My iMac (2017) is a no go but my MBP (2018) and my MBA (2020) are a go. Sometimes I think Apple doesn't make new features work across the board to encourage us to buy a newer model. My iMac is not old at all.
 
It sounds like a cool feature. But what I'm not getting is the use case. Why would I AirPlay photos or videos when I could open Photos on my Mac and view the same content. Why would I AirPlay something like Netflix when I could go to Netflix in the browser. And so on.

I'm not saying it's not useful, just that I don't understand how. What am I missing?
I guess one use would be airplaying your content to someone else's large screen Mac, assuming that's easy to do.
 
It sounds like a cool feature. But what I'm not getting is the use case. Why would I AirPlay photos or videos when I could open Photos on my Mac and view the same content. Why would I AirPlay something like Netflix when I could go to Netflix in the browser. And so on.

I'm not saying it's not useful, just that I don't understand how. What am I missing?

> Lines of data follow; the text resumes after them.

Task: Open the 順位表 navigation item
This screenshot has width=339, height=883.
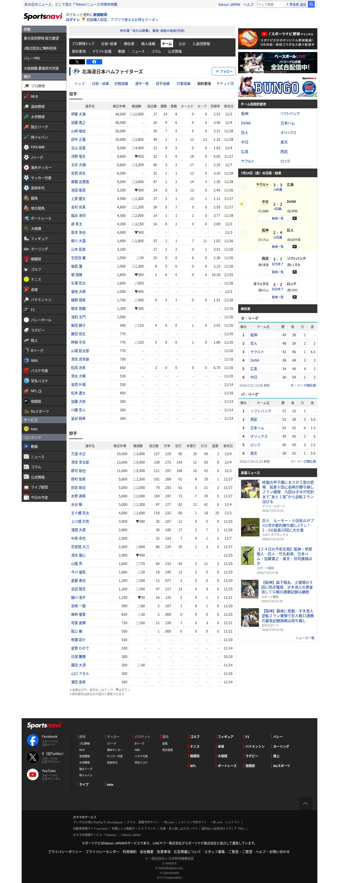Action: pyautogui.click(x=129, y=44)
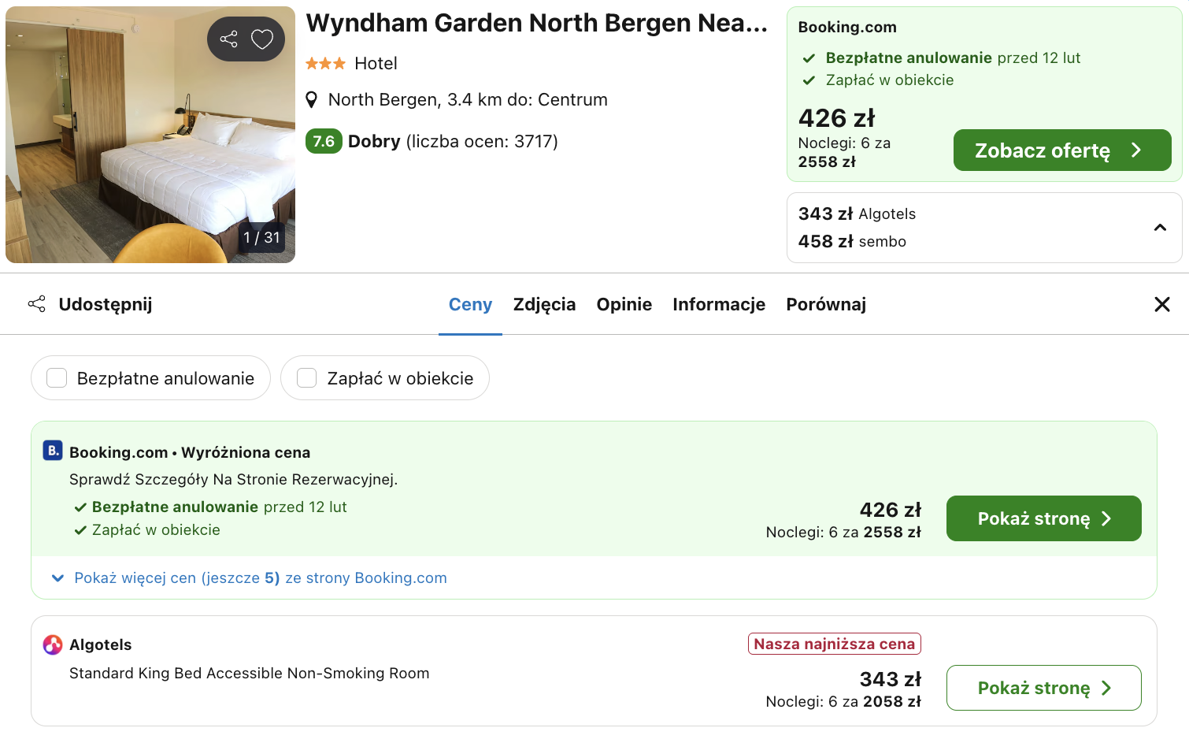Click the Booking.com logo icon
1189x739 pixels.
(52, 451)
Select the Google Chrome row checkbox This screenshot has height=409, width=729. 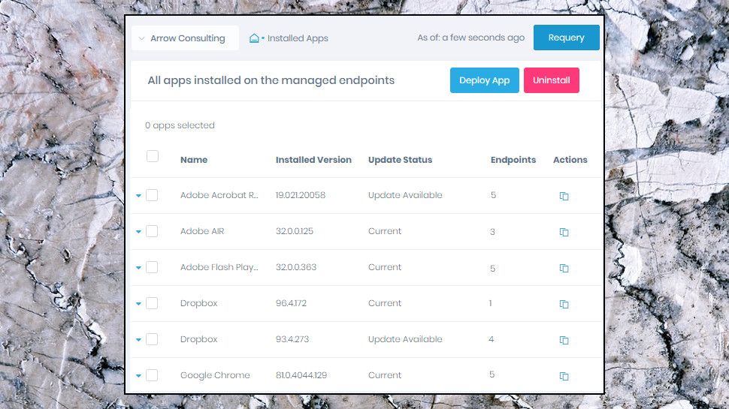tap(152, 375)
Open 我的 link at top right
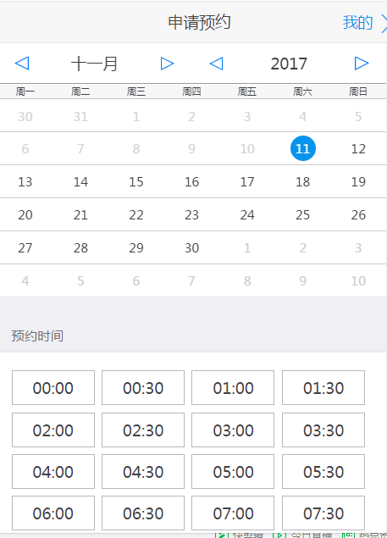Viewport: 387px width, 538px height. (358, 23)
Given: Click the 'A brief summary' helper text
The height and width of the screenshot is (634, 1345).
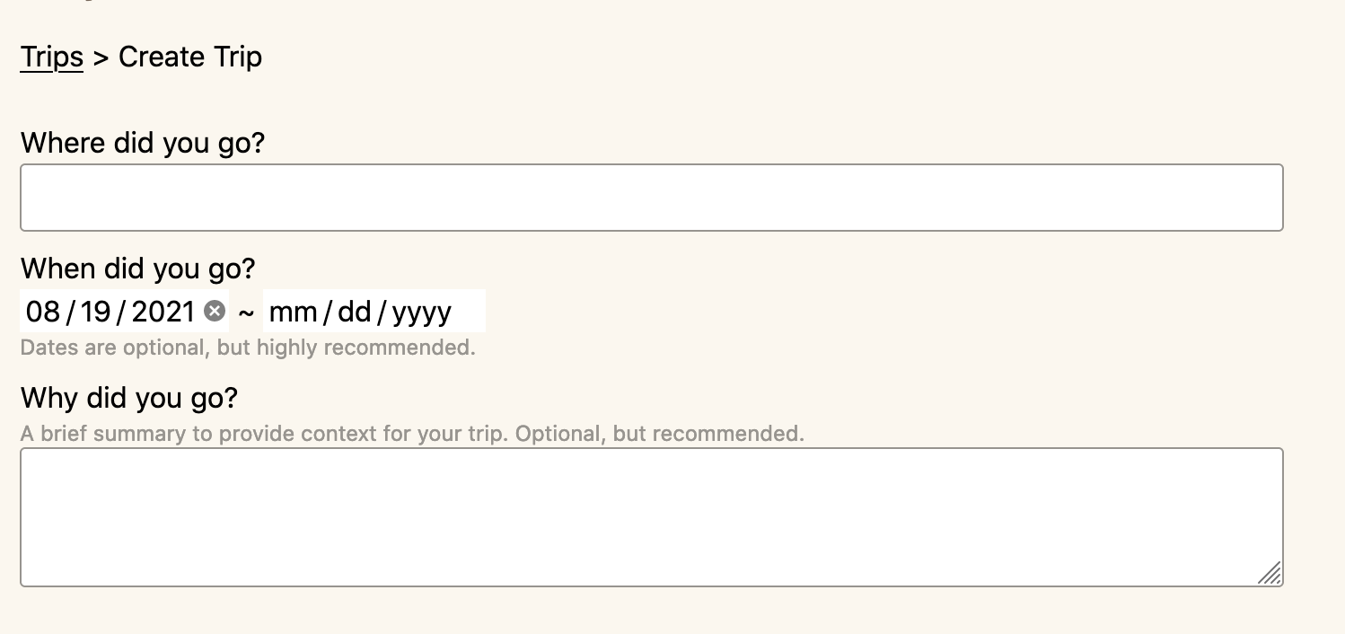Looking at the screenshot, I should [x=412, y=434].
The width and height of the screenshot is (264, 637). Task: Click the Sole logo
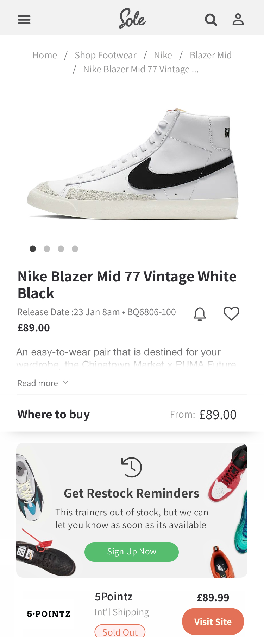click(132, 19)
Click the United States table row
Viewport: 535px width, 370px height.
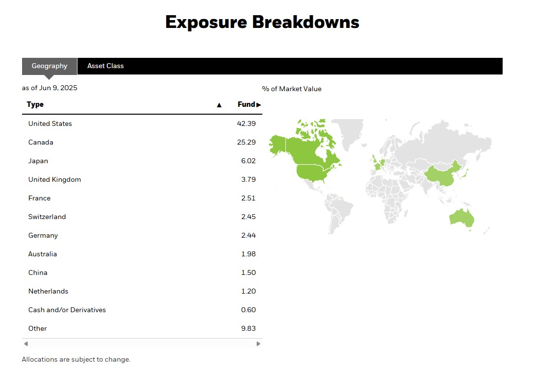(x=50, y=123)
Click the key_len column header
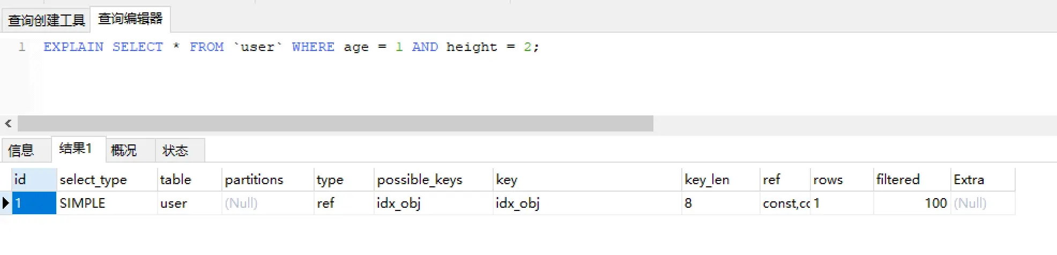This screenshot has width=1057, height=255. (707, 179)
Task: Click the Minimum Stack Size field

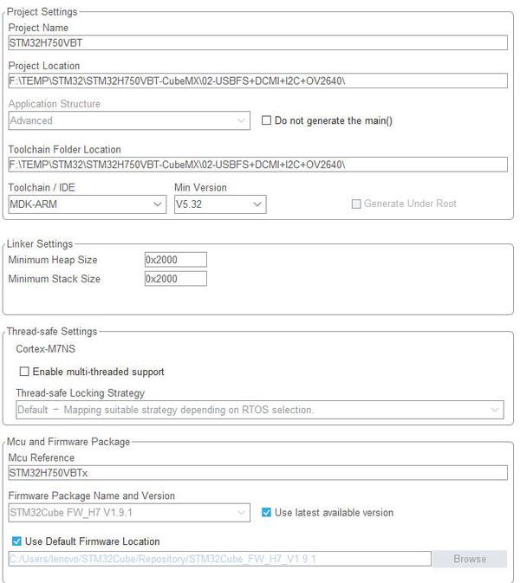Action: [176, 279]
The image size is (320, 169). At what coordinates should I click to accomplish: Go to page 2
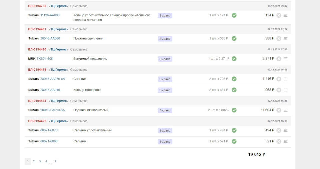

Before this is implemented, you'd have to 1) be on the same iCloud account and 2) Have all the offline media synced. What if you are quickly showing something on your phone and want it to be on a larger screen. Would you want to launch the Mac app/website and go through all the steps to access it or quickly show it via Airplay? What if you want to show something local on your MacBook on an iMac?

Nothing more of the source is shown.